Postgresql – Postgres: Efficient schema for querying with one exact string match and two range matches

postgresql

The table I need to query:

CREATE TABLE regions (
    state text NOT NULL,
    zip_begin text NOT NULL,  -- 9-digit zip code
    zip_end text NOT NULL,
    date_begin date NOT NULL,
    date_end date,

    data ...,
)

There are ~50 states and between 0-5M rows per state. The zip and date ranges might overlap.

The following will be one of the most common queries in my OLTP application:

SELECT data
FROM regions
WHERE state = {state}
  AND {date} BETWEEN date_begin AND date_end
  AND {zip} BETWEEN zip_begin AND zip_end

This query usually yields one row, but may sometimes yield more.

From the Postgres docs, it sounds like a GiST index might do what I need, but I don't really understand how those work.

Best Answer

Don't dismiss the simple btree index until you try it. It surely won't scale well to a trillion rows, but you surely don't have a trillion rows. It might be good enough.

To use an gist index, you would need to treat the ranges explicitly as ranges, not as end points. It would probably be best to reformat your table in that format, but you can instead use expression indexes to reformat on the fly. But then your query will have to be written to match.

Some other complexities are that simple scalars don't have built in gist operators, so to put "state" into a gist index requires you to use the btree_gist extension; and there is not a built-in text range. Rather than creating a text-range, you can just cast the zip to int (which would probably be better done in the table in the first place), so something like this:

create index on regions using gist(
  state,
  daterange(date_begin,date_end,'[]'),
  int4range(zip_begin::int,zip_end::int,'[]')
);

And then the query would look like:

SELECT data
FROM regions
WHERE state = {state}
  AND {date}::date <@ daterange(date_begin,date_end,'[]')
  AND {zip}::int <@ int4range(zip_begin::int,zip_end::int,'[]')

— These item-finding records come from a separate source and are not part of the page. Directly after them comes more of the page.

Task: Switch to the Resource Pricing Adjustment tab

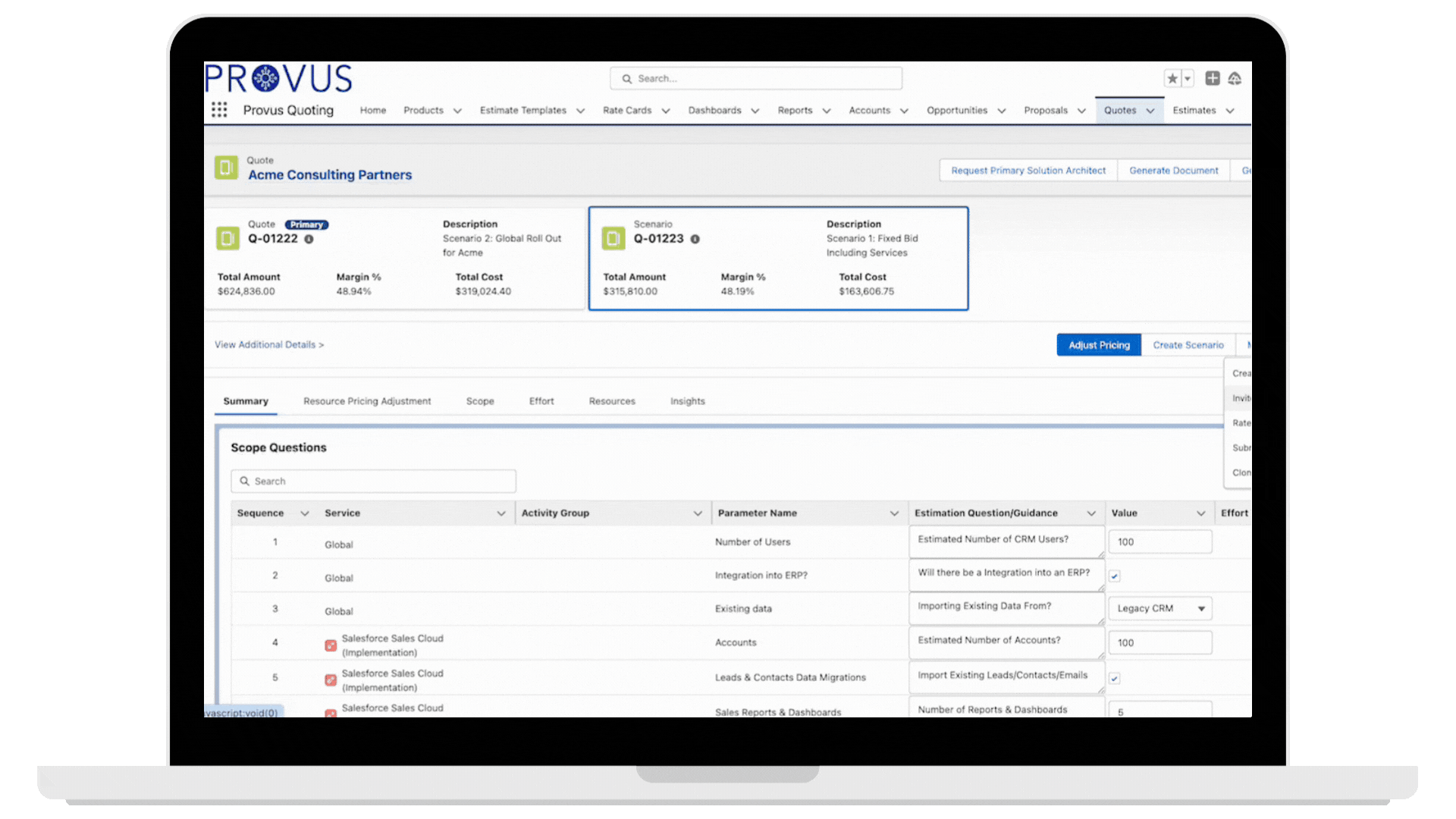Action: tap(367, 401)
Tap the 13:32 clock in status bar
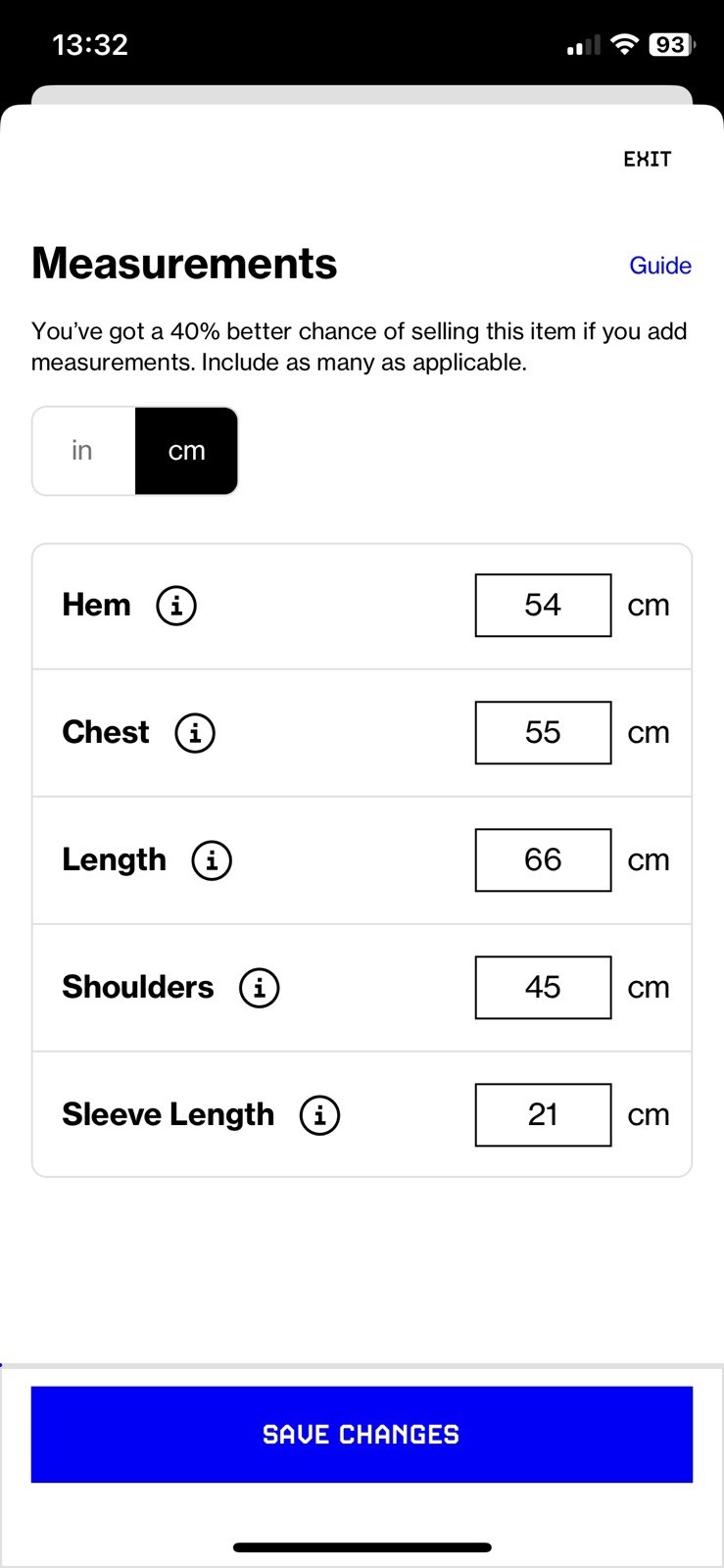The height and width of the screenshot is (1568, 724). point(90,45)
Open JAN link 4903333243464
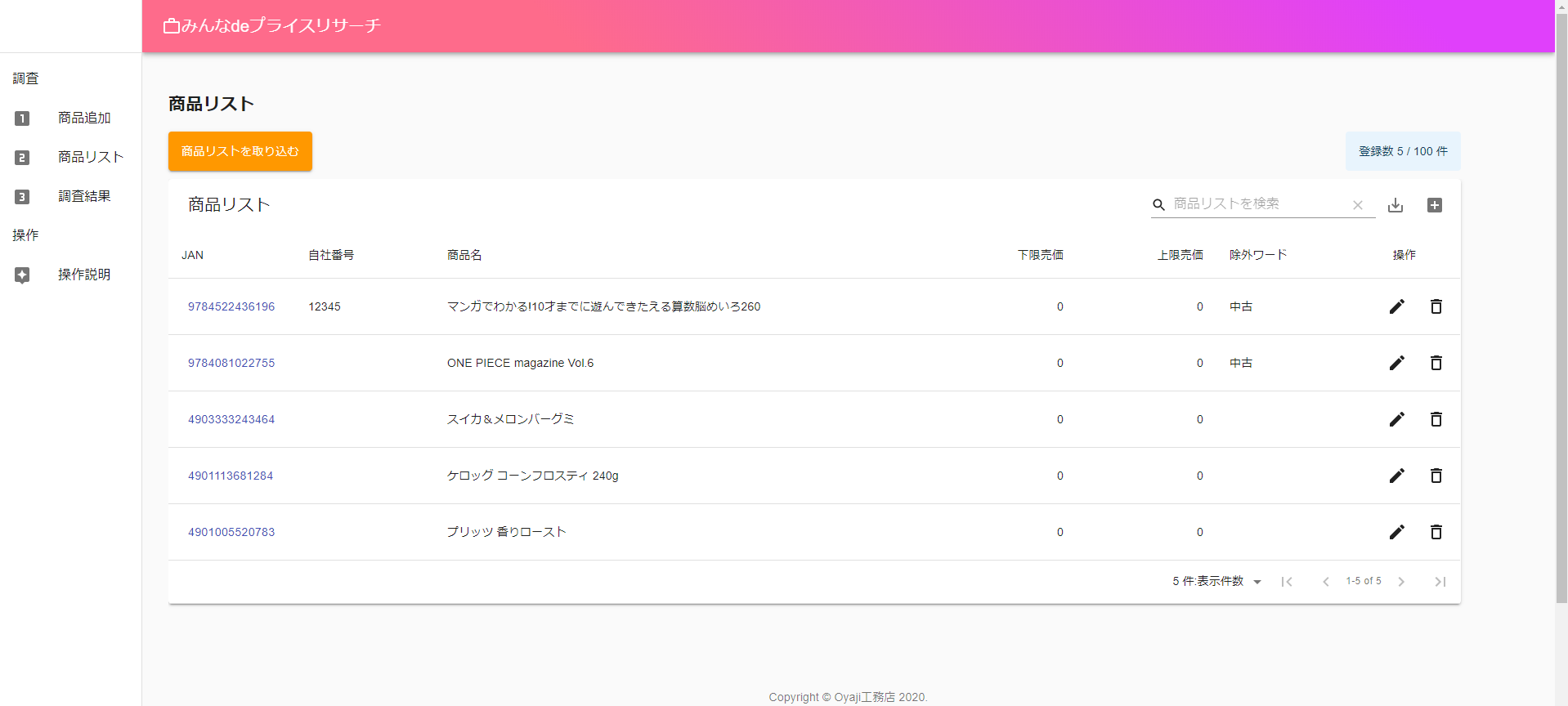 (231, 419)
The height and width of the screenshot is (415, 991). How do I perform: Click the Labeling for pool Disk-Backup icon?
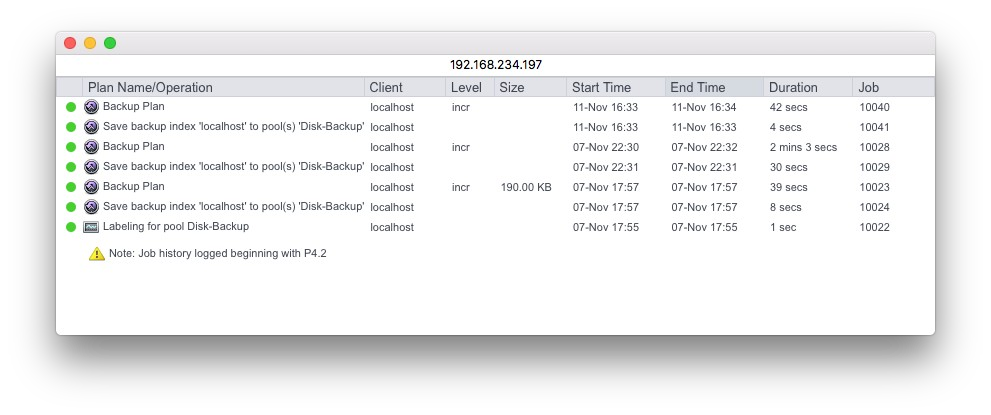tap(91, 227)
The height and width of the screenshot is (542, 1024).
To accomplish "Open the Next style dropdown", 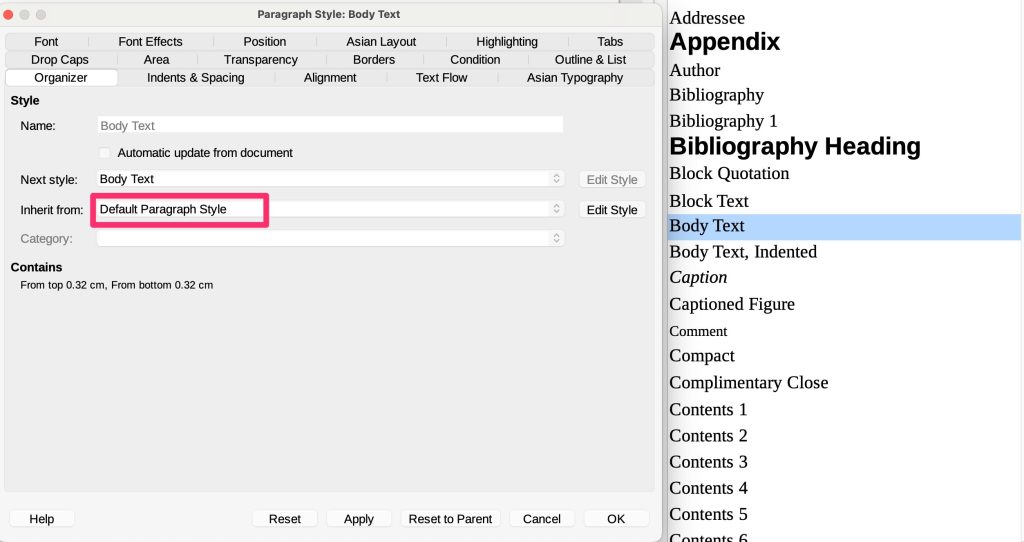I will point(330,179).
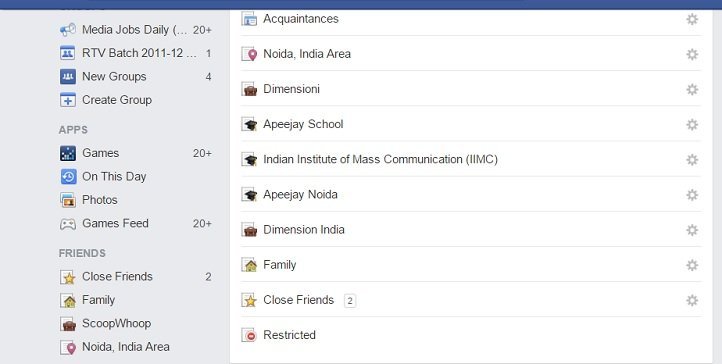Viewport: 722px width, 364px height.
Task: Click the star icon beside Close Friends list
Action: 249,300
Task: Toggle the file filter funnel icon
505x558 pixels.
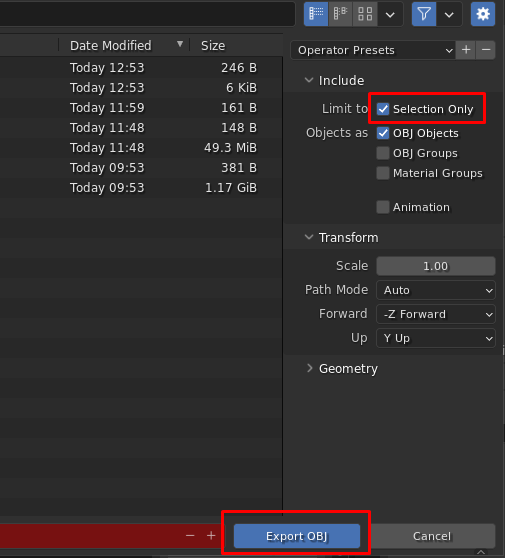Action: 424,14
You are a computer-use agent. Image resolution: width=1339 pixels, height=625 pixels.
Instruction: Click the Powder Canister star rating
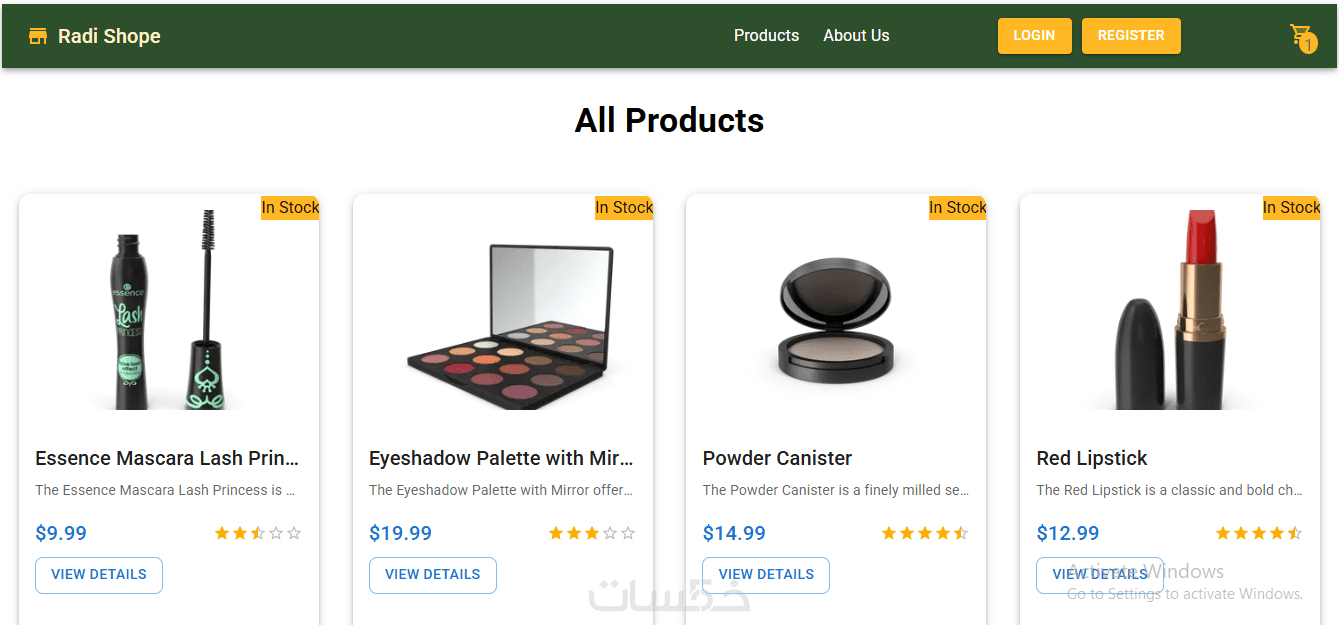(925, 533)
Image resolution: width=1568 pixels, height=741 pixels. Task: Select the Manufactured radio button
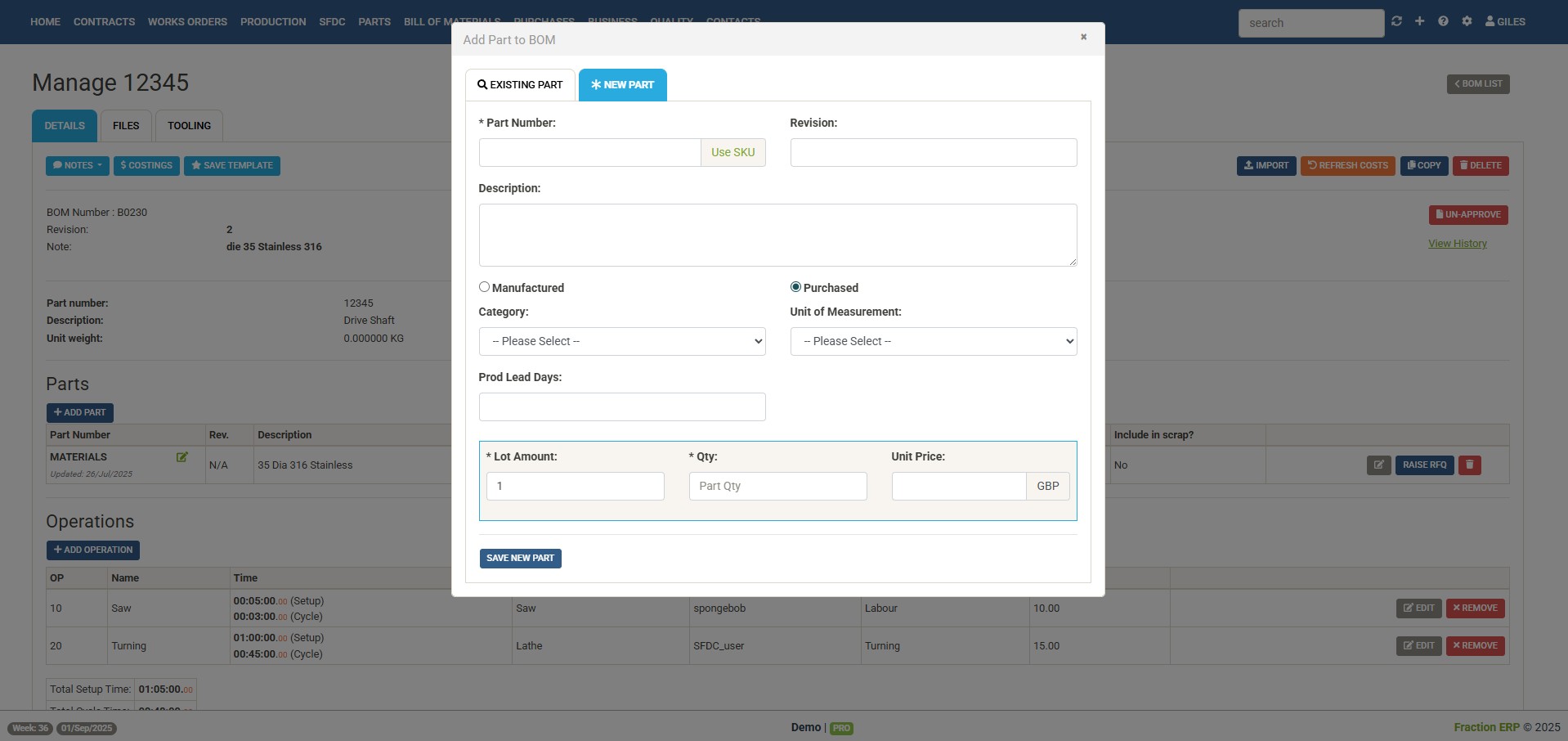click(484, 286)
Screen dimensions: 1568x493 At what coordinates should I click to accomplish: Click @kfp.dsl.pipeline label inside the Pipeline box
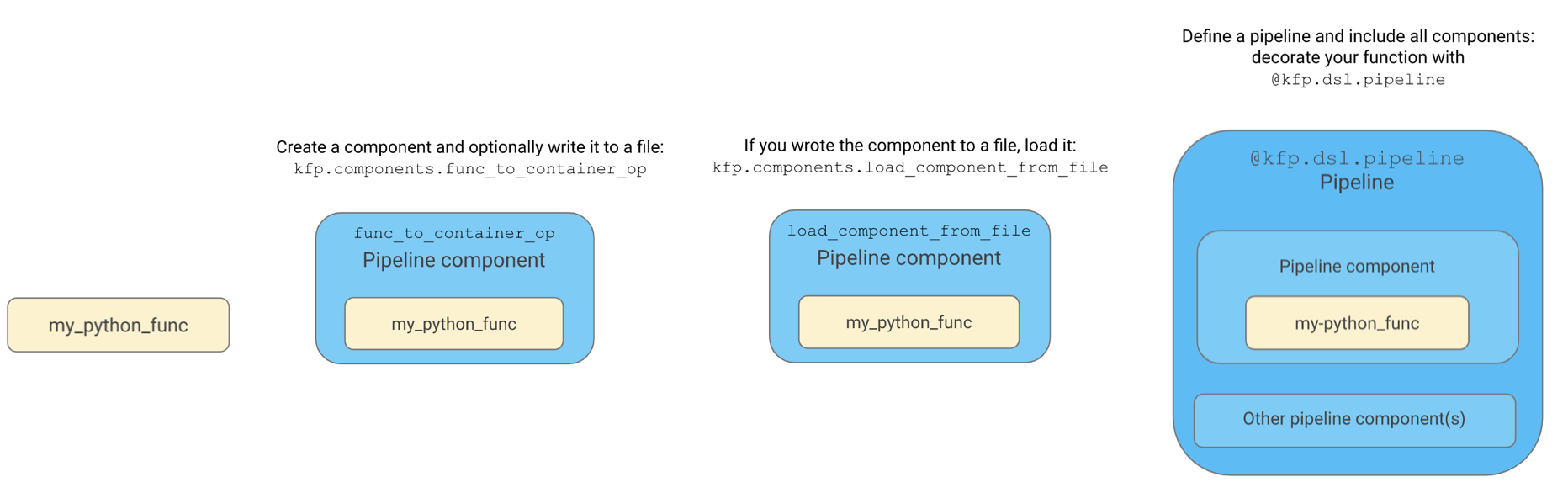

Now I haven't tested this query on the gist index, because gist indexes are so ridiculously slow to build that I don't have one available yet to try it on. It has finished building and I have tested it, and it runs and gives the correct answer with '0' left-padded 5 digit zip codes. With the range sizes I used, it is sometimes faster and some times slower than the btree index on a 10e6 row table, but was never markedly different.